January 28 23:40 2016

EMC CEO Joseph Tucci affirmed on a conference call Wednesday that the company’s pending sale to Dell will go ahead under the terms and time-frame announced in October. Those terms called for a cash portion of $24.05 a share and a tracking stock worth $9.10 in VMWare, in which EMC has a controlling stake, as well as a closing date between May and October. Yet the stock market’s reaction to Tucci’s comments suggests that tech investors are not buying that story — meaning they’re not buying EMC shares based on it.

EMC (EMC) shares closed down 1.7% Wednesday at $23.90, only slightly better than the Nasdaq Composite’s 2% drop. An updated look at the deal terms, which we’ve reported on here multiple times, shows why. When the transaction is completed, the new parent company of both EMC and Dell, named Denali, will issue one share of tracking stock for each VMware share (VMW) comprising EMC’s stake. Those 223 million planned Class V shares will mean a dilution haircut of 50% for VMWare ordinary shareholders.

As of the announcement, EMC owned 343 million shares of VMWare, or 81% of the total. Yet the new stock will track the performance of only 53% of Denali’s post-close economic interest in VMWare, according to EMC’s own documents. The other 28% will not be subject to the tracking stock, but instead “will be for the benefit of other Denali common stockholders.”

Those other investors include billionaire Michael Dell and his partners on this deal, the private equity firm Silver Lake Partners. At the cash price of $24.05 a share, EMC has a market cap of $46.65 billion. VMWare, meanwhile, has seen its shares get crushed about 40% from the selling pressure generated by this highly-dilutive deal. The shares fell 10% Wednesday on a disappointing 2016 forecast, and at $45 a share, VMWare is now valued at $19 billion. A tracking stock with a 53% interest in that business would be worth $10.1 billion.

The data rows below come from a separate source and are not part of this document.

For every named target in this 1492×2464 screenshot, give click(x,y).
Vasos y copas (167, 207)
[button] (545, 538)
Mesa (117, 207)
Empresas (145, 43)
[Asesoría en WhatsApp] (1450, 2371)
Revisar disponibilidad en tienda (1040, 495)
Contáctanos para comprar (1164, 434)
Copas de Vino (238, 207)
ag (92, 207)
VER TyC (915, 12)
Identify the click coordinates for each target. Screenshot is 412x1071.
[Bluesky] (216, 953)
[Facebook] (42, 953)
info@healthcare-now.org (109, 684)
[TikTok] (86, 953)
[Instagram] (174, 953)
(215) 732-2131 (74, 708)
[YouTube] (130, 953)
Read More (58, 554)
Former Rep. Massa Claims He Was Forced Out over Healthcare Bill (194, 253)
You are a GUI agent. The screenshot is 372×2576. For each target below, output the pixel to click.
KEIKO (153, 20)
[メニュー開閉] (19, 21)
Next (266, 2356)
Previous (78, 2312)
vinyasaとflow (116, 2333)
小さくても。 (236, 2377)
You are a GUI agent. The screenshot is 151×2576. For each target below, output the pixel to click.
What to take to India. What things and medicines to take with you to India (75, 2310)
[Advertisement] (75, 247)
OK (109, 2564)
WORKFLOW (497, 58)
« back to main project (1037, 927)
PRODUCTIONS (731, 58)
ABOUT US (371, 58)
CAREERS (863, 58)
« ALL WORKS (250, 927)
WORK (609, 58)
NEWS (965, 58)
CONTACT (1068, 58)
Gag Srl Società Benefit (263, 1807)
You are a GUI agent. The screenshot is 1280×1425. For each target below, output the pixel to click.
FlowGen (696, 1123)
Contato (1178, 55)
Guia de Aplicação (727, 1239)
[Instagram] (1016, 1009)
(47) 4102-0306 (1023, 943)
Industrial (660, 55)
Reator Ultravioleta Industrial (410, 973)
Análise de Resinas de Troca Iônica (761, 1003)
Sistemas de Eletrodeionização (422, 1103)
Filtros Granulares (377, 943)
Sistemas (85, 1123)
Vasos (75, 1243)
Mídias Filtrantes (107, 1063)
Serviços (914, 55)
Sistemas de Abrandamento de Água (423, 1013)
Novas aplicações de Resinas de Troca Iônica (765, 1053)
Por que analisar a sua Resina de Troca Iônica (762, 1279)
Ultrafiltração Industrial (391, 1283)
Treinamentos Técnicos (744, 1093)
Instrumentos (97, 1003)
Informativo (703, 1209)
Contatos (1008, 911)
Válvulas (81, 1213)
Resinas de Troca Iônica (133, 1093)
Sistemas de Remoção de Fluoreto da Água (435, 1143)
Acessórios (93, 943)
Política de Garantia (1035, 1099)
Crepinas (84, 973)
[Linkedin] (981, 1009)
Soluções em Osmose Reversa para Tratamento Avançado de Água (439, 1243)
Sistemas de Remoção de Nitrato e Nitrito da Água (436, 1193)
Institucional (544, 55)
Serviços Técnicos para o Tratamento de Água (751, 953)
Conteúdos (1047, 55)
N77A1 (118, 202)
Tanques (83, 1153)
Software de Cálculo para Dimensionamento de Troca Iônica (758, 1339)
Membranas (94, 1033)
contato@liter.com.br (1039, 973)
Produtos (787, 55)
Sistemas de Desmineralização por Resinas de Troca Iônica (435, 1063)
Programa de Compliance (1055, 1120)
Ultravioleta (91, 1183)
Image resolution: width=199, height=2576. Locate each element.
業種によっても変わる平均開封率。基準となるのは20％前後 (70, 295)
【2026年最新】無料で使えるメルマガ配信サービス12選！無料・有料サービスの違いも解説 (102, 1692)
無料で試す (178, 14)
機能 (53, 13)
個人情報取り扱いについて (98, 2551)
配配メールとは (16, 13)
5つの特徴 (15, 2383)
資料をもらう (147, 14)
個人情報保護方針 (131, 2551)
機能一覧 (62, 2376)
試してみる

Add that to EMC’s current value and the deal is now worth roughly $58 billion, or about $9 billion less than the announced value of $67 billion. These numbers make the implied value of the tracking stock about $4.52 a share (an economic interest in VMWare of $10.1 billion divided by those 223 million Class V shares.) Any additional discount that Wall Street traders place on the shares, given that they won’t have any voting rights as ordinary VMWare shares do, could reduce that share price another 5% to 10%.